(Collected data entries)
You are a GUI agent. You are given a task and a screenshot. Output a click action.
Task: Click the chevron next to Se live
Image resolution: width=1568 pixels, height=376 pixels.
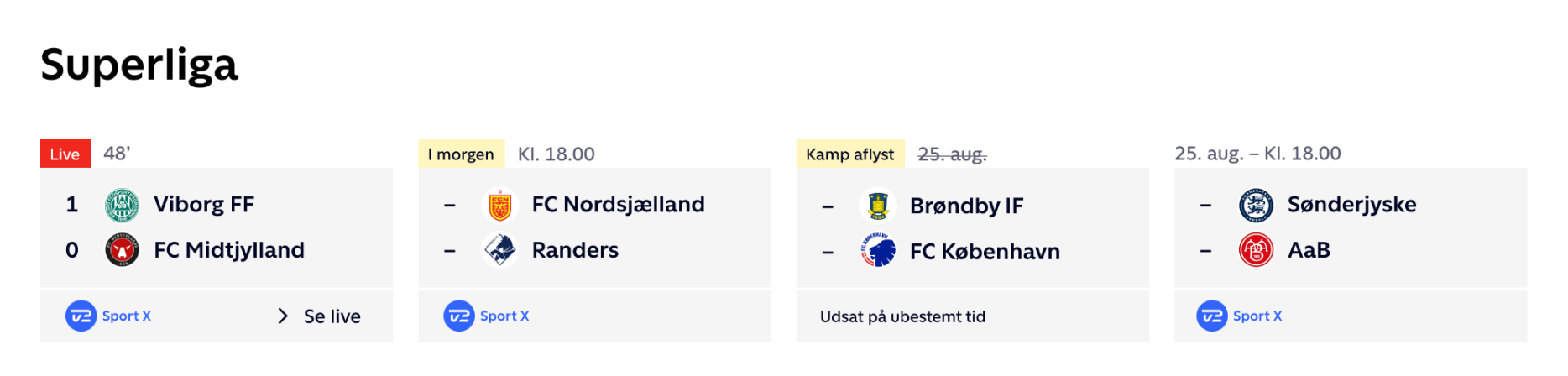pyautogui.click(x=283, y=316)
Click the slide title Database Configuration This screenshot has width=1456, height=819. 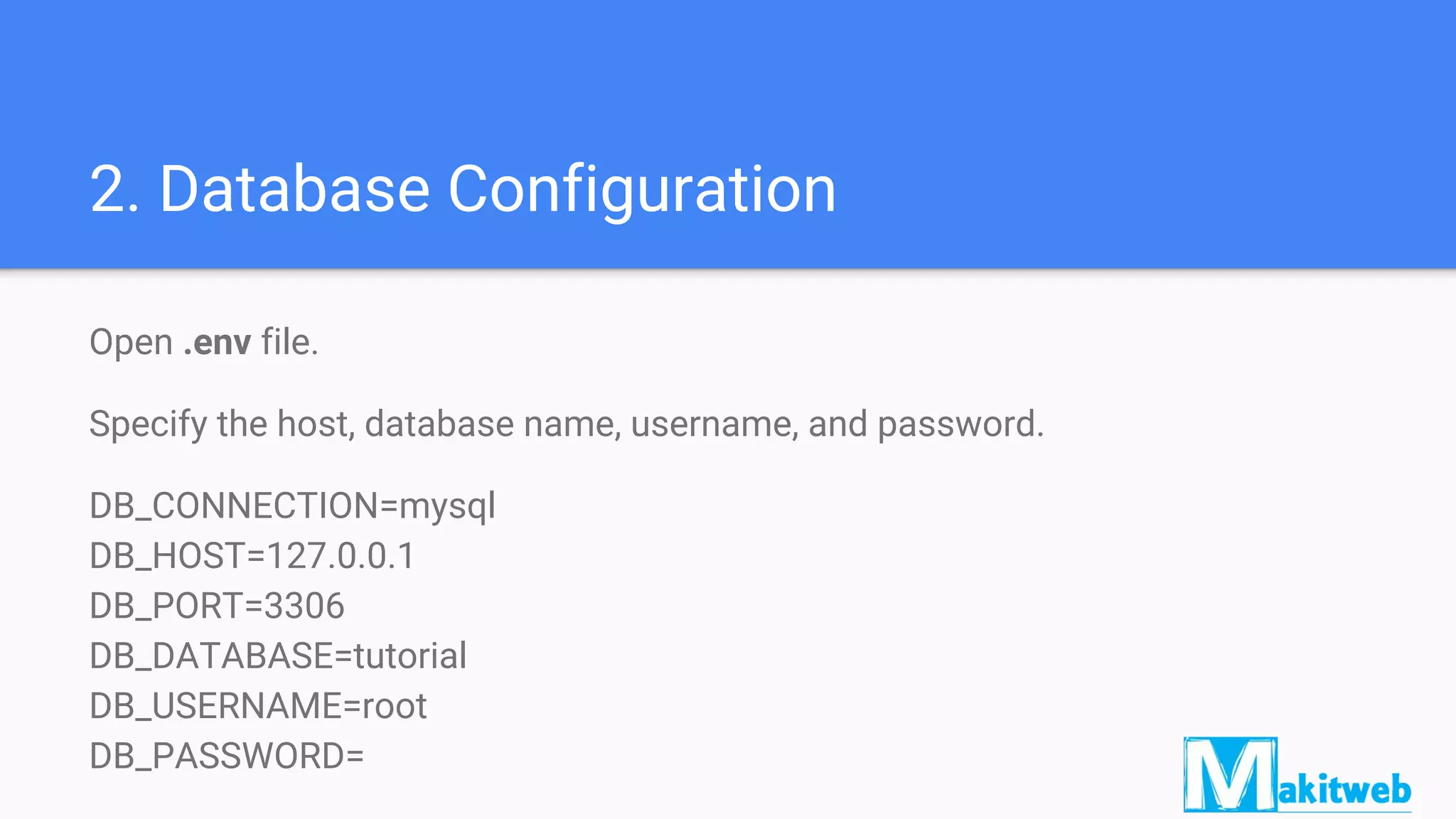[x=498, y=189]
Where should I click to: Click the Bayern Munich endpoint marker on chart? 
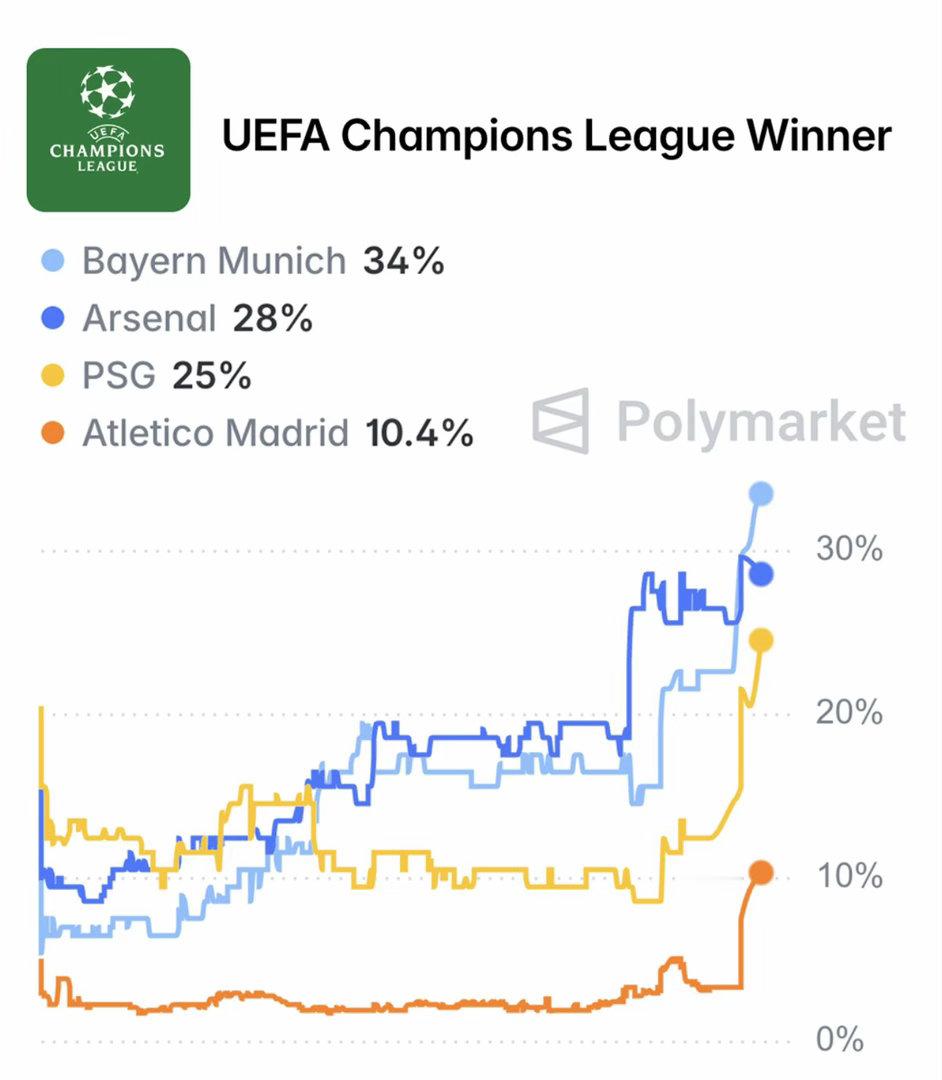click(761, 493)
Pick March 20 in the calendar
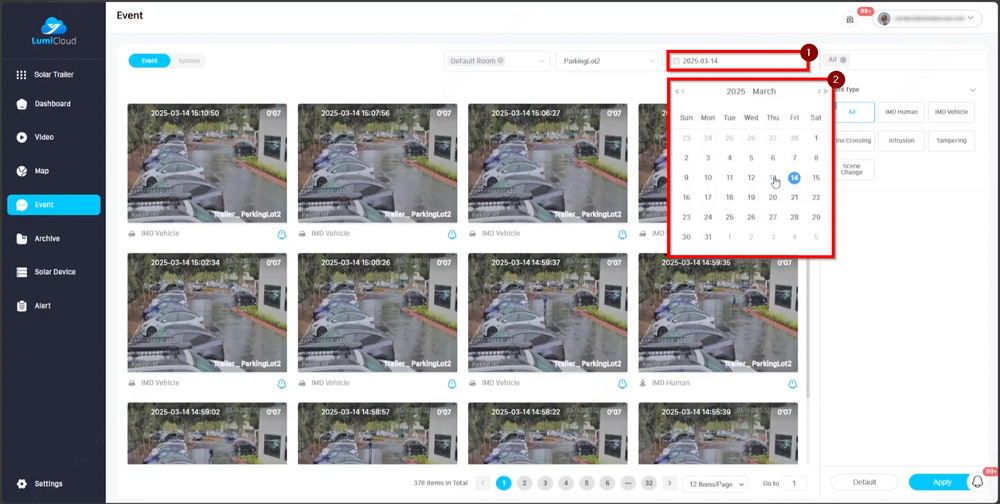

▶ _EXERCISE OBJECTIVE_
In the data above, find the line with "Where should I" and repeat it and every line after it through the end, exactly; leave the pictures out.

▶ _RESPONSE AREA_
Where should I click to: Click the Bayern Munich endpoint marker on chart? 
click(761, 493)
Pick March 20 in the calendar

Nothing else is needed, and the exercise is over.